*Problem*: Among the entries below, find the lines with "computer" and copy them.
++++++
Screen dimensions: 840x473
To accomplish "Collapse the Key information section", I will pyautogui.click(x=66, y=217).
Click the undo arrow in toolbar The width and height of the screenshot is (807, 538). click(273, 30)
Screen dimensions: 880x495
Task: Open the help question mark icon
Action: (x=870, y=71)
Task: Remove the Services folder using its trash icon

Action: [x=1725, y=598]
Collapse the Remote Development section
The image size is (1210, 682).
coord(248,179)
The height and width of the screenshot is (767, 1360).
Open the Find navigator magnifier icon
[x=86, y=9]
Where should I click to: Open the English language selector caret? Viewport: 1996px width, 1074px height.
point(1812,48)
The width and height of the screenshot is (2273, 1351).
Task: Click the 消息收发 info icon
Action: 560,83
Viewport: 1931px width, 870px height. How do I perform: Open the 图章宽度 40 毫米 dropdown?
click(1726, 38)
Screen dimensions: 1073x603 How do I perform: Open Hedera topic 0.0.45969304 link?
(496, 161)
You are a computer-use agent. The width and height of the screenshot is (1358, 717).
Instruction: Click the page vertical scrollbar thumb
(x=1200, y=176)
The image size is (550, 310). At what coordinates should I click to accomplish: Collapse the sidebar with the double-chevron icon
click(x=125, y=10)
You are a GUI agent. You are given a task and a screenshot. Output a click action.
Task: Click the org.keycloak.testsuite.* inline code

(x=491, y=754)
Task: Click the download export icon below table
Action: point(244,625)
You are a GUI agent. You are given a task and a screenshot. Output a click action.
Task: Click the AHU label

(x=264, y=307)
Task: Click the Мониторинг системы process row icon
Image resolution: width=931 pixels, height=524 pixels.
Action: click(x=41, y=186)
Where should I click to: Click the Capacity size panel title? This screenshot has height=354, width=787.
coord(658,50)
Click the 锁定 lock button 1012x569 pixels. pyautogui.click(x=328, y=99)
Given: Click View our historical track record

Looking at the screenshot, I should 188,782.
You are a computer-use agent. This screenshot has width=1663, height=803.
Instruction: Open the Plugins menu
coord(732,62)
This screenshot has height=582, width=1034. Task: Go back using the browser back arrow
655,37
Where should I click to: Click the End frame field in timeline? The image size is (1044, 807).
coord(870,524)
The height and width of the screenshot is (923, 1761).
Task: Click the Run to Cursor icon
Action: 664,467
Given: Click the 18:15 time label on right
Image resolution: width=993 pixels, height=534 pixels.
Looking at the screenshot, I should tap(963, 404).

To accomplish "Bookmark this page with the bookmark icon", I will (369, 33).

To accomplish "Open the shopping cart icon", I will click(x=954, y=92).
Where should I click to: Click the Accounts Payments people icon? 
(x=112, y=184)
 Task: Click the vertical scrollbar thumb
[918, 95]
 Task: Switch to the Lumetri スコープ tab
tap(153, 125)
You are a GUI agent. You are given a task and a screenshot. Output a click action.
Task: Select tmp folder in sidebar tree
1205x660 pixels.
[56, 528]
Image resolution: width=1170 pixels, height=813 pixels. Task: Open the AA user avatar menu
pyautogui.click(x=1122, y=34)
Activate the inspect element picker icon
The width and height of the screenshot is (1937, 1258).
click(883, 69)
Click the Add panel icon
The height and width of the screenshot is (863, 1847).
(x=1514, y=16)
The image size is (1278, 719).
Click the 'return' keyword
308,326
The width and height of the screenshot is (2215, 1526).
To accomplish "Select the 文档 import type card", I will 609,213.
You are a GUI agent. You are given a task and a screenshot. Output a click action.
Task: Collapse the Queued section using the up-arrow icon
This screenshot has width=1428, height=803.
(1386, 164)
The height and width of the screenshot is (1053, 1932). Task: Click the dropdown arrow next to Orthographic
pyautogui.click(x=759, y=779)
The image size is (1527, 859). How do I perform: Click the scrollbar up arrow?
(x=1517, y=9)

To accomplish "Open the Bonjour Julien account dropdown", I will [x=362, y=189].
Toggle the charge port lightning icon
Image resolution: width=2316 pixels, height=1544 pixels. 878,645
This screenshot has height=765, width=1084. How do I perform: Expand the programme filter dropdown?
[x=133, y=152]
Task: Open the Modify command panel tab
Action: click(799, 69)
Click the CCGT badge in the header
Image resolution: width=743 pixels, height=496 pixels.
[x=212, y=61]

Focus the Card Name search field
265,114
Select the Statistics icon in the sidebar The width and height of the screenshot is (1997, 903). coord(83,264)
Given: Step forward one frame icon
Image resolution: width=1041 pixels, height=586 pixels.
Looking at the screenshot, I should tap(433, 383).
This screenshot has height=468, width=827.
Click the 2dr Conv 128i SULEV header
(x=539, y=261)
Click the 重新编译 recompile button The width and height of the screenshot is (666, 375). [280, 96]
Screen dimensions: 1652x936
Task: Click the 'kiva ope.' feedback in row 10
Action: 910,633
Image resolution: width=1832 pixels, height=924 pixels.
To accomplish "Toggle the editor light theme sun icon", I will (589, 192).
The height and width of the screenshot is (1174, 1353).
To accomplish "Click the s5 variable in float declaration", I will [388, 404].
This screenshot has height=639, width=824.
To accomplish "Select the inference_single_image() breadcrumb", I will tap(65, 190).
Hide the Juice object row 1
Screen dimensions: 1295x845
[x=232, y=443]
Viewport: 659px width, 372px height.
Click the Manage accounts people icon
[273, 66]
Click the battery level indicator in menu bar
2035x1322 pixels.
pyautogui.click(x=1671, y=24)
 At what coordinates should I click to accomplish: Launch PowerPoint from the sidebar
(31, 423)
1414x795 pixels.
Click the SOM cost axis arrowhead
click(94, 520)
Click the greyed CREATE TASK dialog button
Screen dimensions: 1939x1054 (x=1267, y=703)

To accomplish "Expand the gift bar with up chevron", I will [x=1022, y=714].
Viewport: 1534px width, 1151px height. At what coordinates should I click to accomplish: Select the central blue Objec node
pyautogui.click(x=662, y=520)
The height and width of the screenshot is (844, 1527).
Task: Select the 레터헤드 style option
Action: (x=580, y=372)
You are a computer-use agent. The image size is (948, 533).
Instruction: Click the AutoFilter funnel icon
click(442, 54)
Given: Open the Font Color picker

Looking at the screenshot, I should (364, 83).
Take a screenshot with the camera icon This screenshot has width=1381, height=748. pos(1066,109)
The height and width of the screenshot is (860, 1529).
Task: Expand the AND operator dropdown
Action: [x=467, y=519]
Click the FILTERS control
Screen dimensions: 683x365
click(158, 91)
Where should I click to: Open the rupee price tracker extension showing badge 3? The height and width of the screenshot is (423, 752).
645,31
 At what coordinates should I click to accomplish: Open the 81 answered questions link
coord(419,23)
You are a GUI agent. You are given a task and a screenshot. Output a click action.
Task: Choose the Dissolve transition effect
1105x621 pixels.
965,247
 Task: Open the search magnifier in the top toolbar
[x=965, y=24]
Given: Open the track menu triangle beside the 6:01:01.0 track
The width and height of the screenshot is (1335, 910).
++++++
*Response to this task*:
You are a computer-use agent. The width and height of the screenshot is (1358, 717).
You are a computer-use agent. This screenshot has width=1663, height=803.
You are a computer-use agent. The image size is (948, 533).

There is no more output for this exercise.